# Light through the corner of a glass block

• T7
In summary, the conversation discusses proving algebraically that light cannot pass across the corner of a right-angled block of glass with a refractive index of 1.5. Two different methods are presented and it is ultimately concluded that there is no valid solution that would allow the light to escape the glass.
T7
Hi,

I am trying to prove algebraically that light cannot pass across the corner of a right-angled block of glass of refractive index n=1.5. Would someone be willing to let me know whether the method I have used below is valid or not?

'i1' denotes the angle of incidence that the light ray makes with the corner of the glass on entry, 'r1' its angle of refraction. 'i2' denotes the angle of incidence the light within the glass makes against the side perpendicular to the side of its entry, and 'r2' denotes the angle of refraction.

If the light ray is to escape, r2 < 90.

Now n = (sin i1)/(sin r1) ... [1]

And (1/n) = (sin i2)/(sin r2) ... [2]

Since i2 is simply made by the refracted ray with the normal of the perpendicular side,

i2 = 90 - r1.

Therefore sin i2 = cos r1.

From [2], sin r1 = sin i1 / n
From [1], cos r1 = sin r2 / n

Given that sin^2 r1 + cos^2 r1 = 1

(sin r2)^2/n^2 + (sin i1)^2/n^2 = 1

Therefore

sin r2 = sqr(n^2 - (sin i1)^2)

But there are no values of i1 (the angle of incidence) such that 0 <= sin r2 < 1 therefore no value of i1 will produce an angle such that 0 <= r < 90.

Not an elegant proof, perhaps, but is it valid? Anyone care to suggest a better one (just using algebra)?

Cheers.

Hi,

I like your answer, but it's a bit hard to follow the layout. From what I can see, it sees mathematically valid, but I think the 'easier' answer is something like this: Critical angle for glass is:
$$C=\sin^{-1}(\frac{1}{1.5})$$
$$C=41.8^{\circ}$$
Therefore the refracted ray inside the block must meet the edge of the glass to air interface at less than or equal to 41.8 degrees. What is the angle of incidence required for this?
$$1 \sin \theta = 1.5 \sin 41.8$$
$$\theta = \sin^{-1}(1.5 \sin 41.8)$$

This is not possible, since Sine is always between 1 and 0. If we were to decrease the angle of incidence, we will increase the angle at which the light meets the glass to air boundary, so there is no solution that gives a possible answer - the ray must totally internally refract instead.

## 1. How does light travel through the corner of a glass block?

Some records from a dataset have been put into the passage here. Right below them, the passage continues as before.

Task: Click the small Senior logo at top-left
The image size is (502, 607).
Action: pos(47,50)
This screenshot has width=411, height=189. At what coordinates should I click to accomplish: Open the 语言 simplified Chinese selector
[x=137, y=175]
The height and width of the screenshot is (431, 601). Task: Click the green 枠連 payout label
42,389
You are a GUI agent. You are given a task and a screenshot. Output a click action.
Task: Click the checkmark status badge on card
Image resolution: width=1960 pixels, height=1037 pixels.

Light travels through the corner of a glass block by undergoing refraction. When light enters the glass block at an angle, it changes speed and bends towards the normal line, which is an imaginary line perpendicular to the surface of the glass block. This change in speed and direction is what allows light to travel through the corner of the glass block.

## 2. Why does light bend when it enters the glass block at an angle?

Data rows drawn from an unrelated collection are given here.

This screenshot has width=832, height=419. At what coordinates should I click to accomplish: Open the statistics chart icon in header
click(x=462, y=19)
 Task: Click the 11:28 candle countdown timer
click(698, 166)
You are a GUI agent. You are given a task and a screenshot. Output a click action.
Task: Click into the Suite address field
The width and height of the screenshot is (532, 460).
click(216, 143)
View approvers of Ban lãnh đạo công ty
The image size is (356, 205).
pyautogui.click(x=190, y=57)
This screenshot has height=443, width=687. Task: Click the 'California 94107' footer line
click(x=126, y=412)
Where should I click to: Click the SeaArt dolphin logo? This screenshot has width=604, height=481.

This bending of light, also known as refraction, occurs because light travels at different speeds in different mediums. In this case, light travels slower in the glass block than in air, causing it to change direction and bend towards the normal line.

## 3. Does the thickness of the glass block affect the path of light through the corner?

Yes, the thickness of the glass block does affect the path of light. The thicker the glass block, the more times the light will undergo refraction as it travels through the block, resulting in a more complex path.

## 4. How does the angle of incidence impact the path of light through the corner of a glass block?

The angle of incidence, or the angle at which light enters the glass block, determines the angle at which light will bend. The greater the angle of incidence, the greater the angle of refraction. This means that light entering the glass block at a steeper angle will bend more sharply.

## 5. What factors influence the speed at which light travels through the corner of a glass block?

The speed of light through the corner of a glass block is influenced by the refractive index of the glass, which is a measure of how much the speed of light is reduced when it passes through the material. It is also affected by the wavelength of light, with longer wavelengths traveling slower than shorter wavelengths.